Institute for Immunity, Transplantation and Infection, Stanford University School of Medicine, Stanford, CA 94305, USA.
HKU-Pasteur Research Pole, School of Public Health, HKU Li Ka Shing Faculty of Medicine, The University of Hong Kong (HKU), Hong Kong.
Science. 2020 Sep 4;369(6508):1210-1220. doi: 10.1126/science.abc6261. Epub 2020 Aug 11.

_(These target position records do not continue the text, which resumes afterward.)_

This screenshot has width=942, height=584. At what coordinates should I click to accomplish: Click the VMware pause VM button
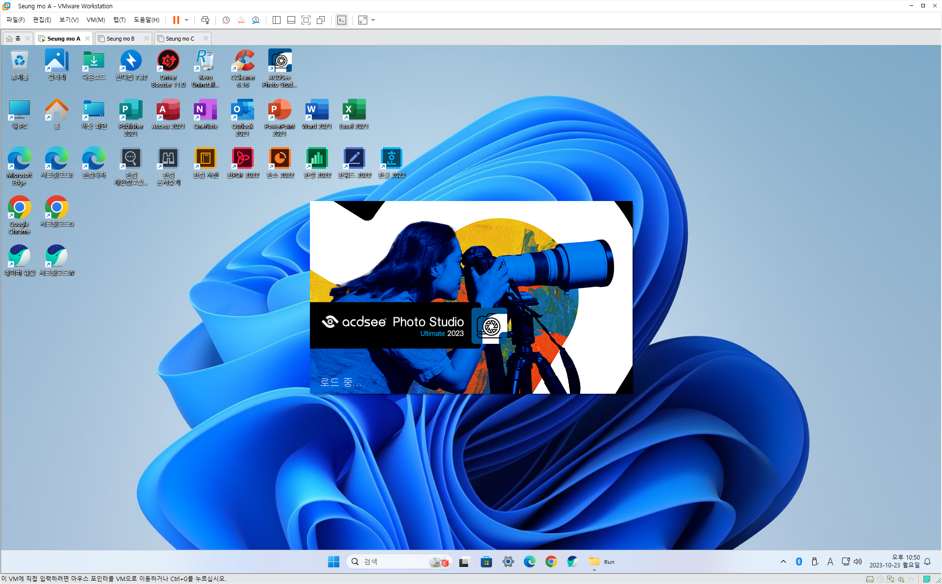click(176, 20)
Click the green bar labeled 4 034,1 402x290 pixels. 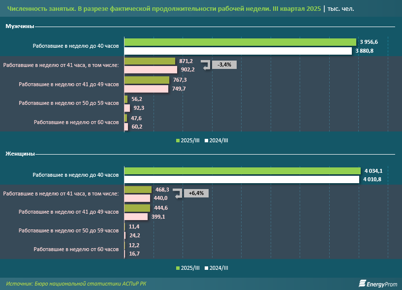[x=242, y=170]
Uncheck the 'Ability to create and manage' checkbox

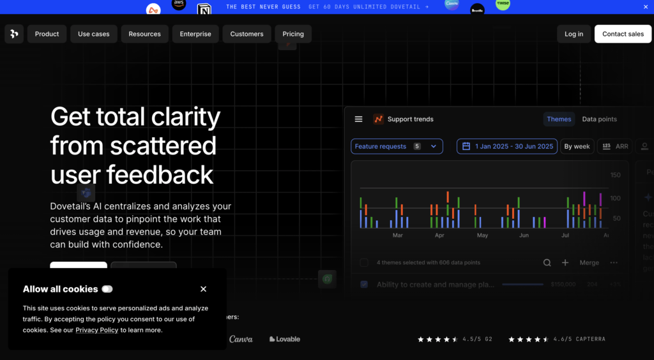tap(364, 285)
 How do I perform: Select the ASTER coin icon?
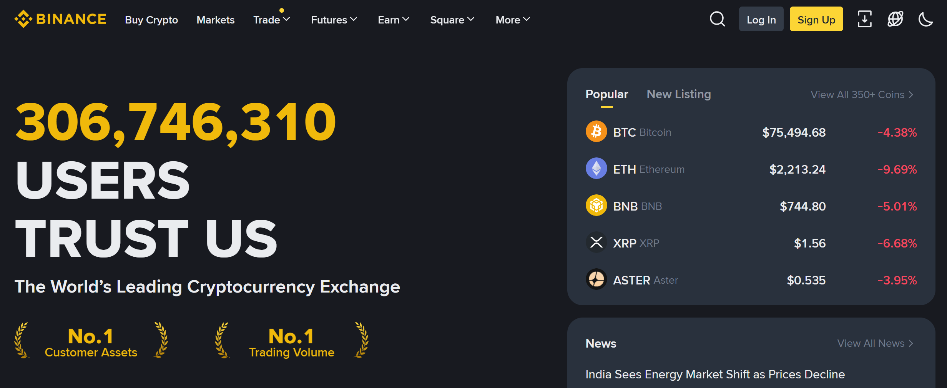596,280
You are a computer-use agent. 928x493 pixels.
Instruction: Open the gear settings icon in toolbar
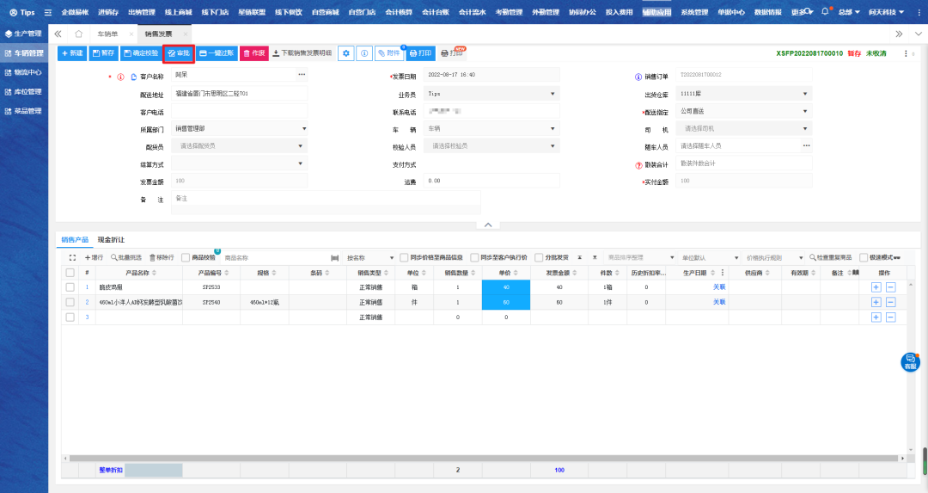pos(345,53)
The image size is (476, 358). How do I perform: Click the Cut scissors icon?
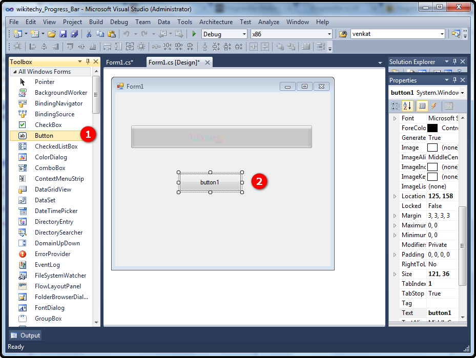point(89,34)
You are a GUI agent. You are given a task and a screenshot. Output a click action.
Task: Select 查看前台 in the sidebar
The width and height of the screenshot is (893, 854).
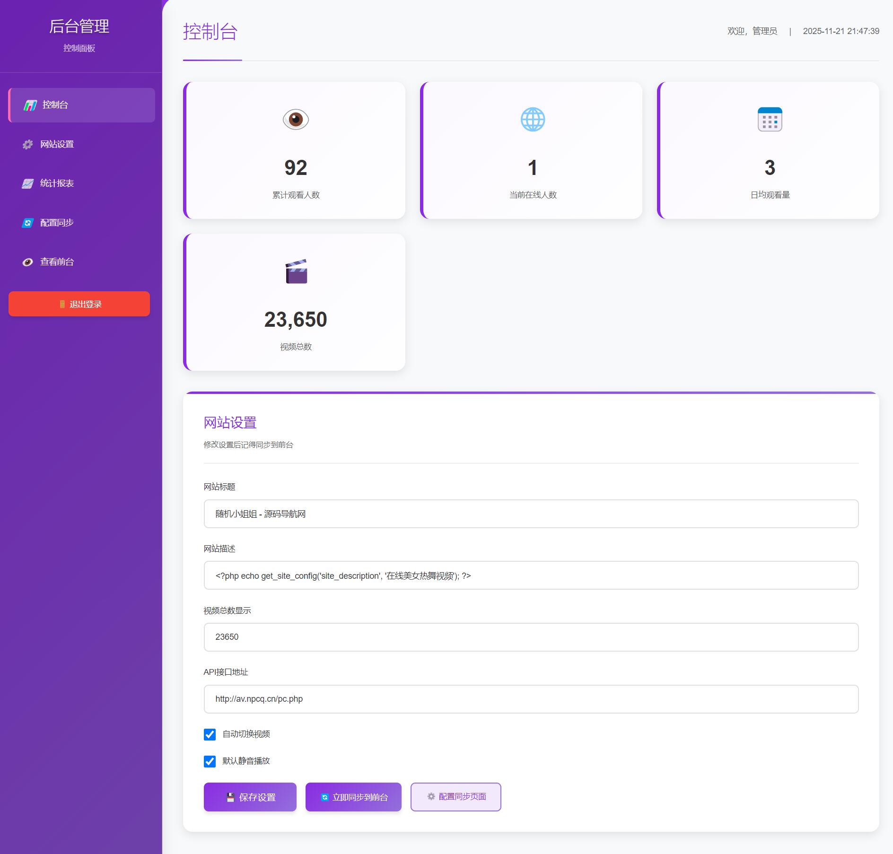click(57, 262)
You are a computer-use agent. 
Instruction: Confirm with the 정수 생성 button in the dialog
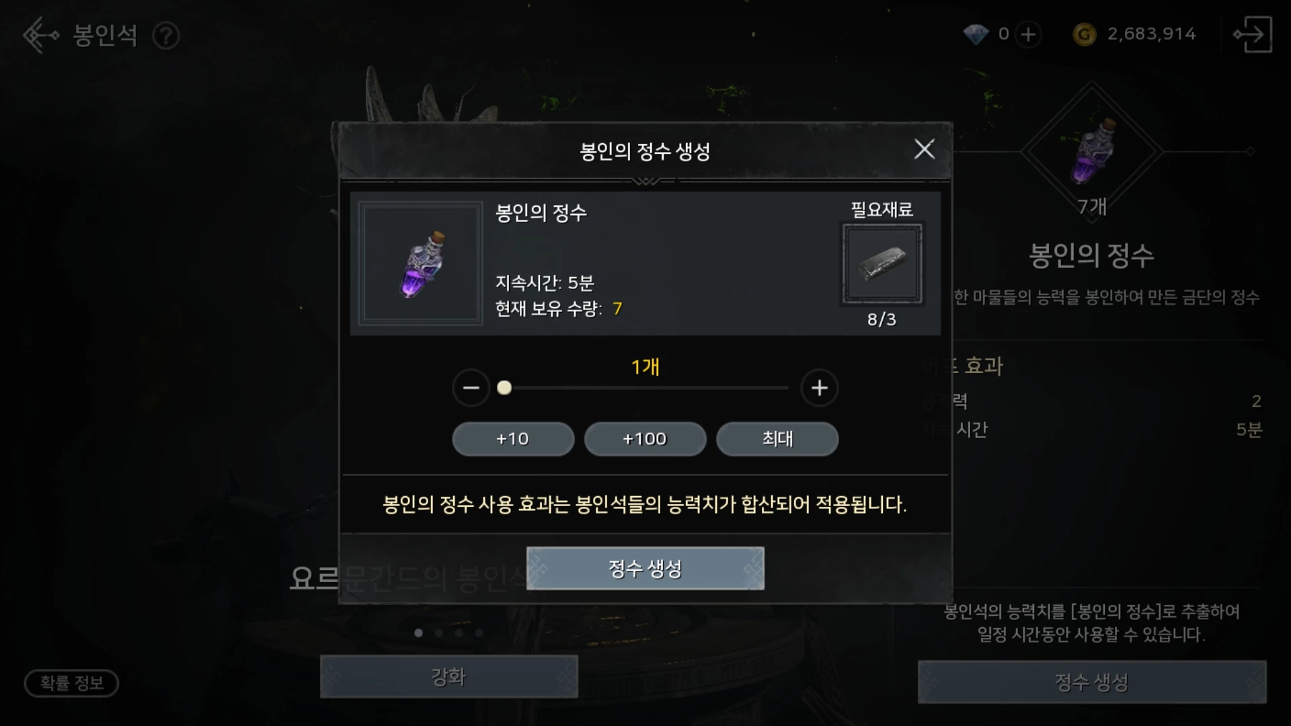pos(646,569)
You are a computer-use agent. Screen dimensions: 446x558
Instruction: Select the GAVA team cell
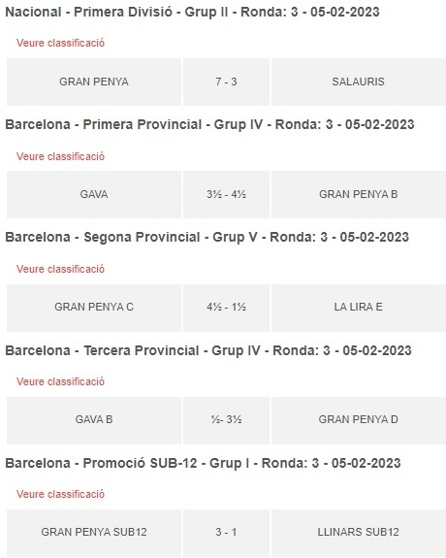click(94, 194)
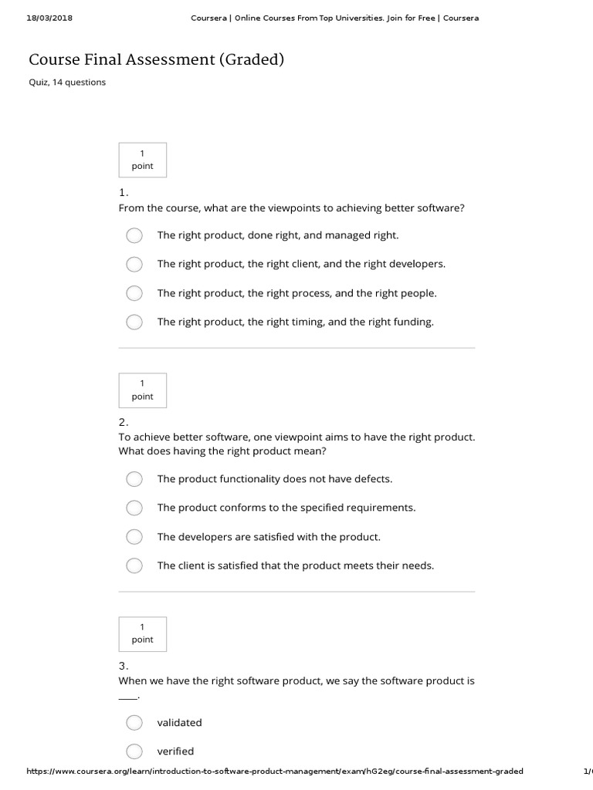The width and height of the screenshot is (593, 790).
Task: Pick 'client is satisfied that the product meets their needs'
Action: pyautogui.click(x=134, y=565)
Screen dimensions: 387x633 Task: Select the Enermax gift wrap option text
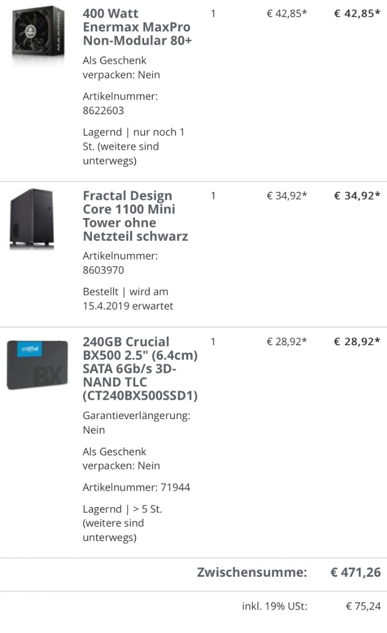pyautogui.click(x=121, y=67)
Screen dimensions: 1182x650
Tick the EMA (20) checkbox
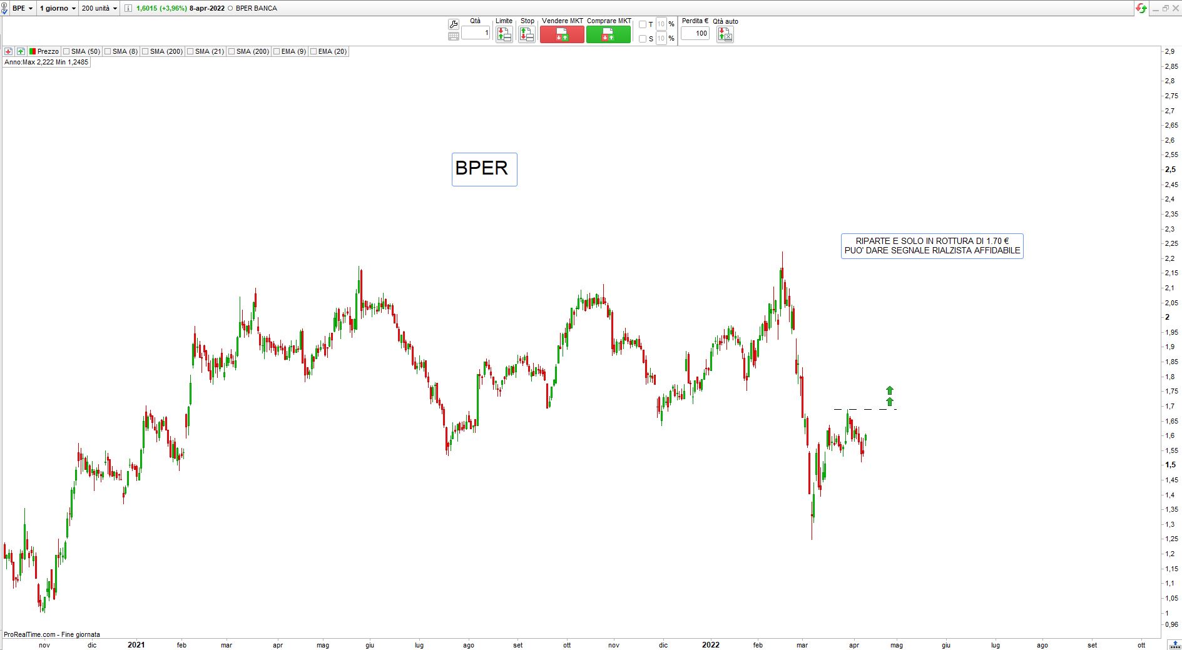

Coronavirus disease 2019 (COVID-19) represents a global crisis, yet major knowledge gaps remain about human immunity to severe acute respiratory syndrome coronavirus 2 (SARS-CoV-2). We analyzed immune responses in 76 COVID-19 patients and 69 healthy individuals from Hong Kong and Atlanta, Georgia, United States. In the peripheral blood mononuclear cells (PBMCs) of COVID-19 patients, we observed reduced expression of human leukocyte antigen class DR (HLA-DR) and proinflammatory cytokines by myeloid cells as well as impaired mammalian target of rapamycin (mTOR) signaling and interferon-α (IFN-α) production by plasmacytoid dendritic cells. By contrast, we detected enhanced plasma levels of inflammatory mediators-including EN-RAGE, TNFSF14, and oncostatin M-which correlated with disease severity and increased bacterial products in plasma. Single-cell transcriptomics revealed a lack of type I IFNs, reduced HLA-DR in the myeloid cells of patients with severe COVID-19, and transient expression of IFN-stimulated genes. This was consistent with bulk PBMC transcriptomics and transient, low IFN-α levels in plasma during infection. These results reveal mechanisms and potential therapeutic targets for COVID-19.
2019 年冠状病毒病(COVID-19)代表了一场全球性危机,但人类对严重急性呼吸综合征冠状病毒 2(SARS-CoV-2)的免疫仍存在重大知识空白。我们分析了来自中国香港和美国佐治亚州亚特兰大的 76 名 COVID-19 患者和 69 名健康个体的免疫反应。在 COVID-19 患者的外周血单核细胞(PBMC)中,我们观察到髓样细胞 HLA-DR(人类白细胞抗原 DR)和促炎细胞因子的表达减少,以及浆细胞样树突状细胞的哺乳动物雷帕霉素靶蛋白(mTOR)信号和干扰素-α(IFN-α)产生受损。相比之下,我们检测到促炎介质的血浆水平升高-包括 EN-RAGE、TNFSF14 和肿瘤坏死因子超家族成员 14-其与疾病严重程度和血浆中增加的细菌产物相关。单细胞转录组学揭示了缺乏 I 型干扰素,严重 COVID-19 患者髓样细胞中 HLA-DR 减少,以及 IFN 刺激基因的瞬时表达。这与 PBMC 转录组学一致,并且在感染过程中 IFN-α 水平短暂且较低。这些结果揭示了 COVID-19 的机制和潜在治疗靶点。